WHAT YOU HAVE TO DO
Substitute "logo" for "badge" in the records below and write them out again, leaving everything else as it is.

DATASET EXCERPTS
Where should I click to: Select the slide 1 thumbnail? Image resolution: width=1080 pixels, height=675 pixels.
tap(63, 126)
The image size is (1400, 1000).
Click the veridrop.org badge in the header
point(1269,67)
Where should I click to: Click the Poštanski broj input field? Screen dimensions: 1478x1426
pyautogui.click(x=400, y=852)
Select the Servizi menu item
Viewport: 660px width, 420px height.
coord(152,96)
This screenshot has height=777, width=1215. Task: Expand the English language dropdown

ANSWER TO THE PROBLEM
Where should I click to: Select the slide 1 thumbnail? Image resolution: width=1080 pixels, height=675 pixels.
tap(63, 126)
The image size is (1400, 1000).
Click the veridrop.org logo in the header
point(1269,67)
Where should I click to: Click the Poštanski broj input field? Screen dimensions: 1478x1426
pyautogui.click(x=400, y=852)
Select the Servizi menu item
Viewport: 660px width, 420px height.
coord(152,96)
This screenshot has height=777, width=1215. Task: Expand the English language dropdown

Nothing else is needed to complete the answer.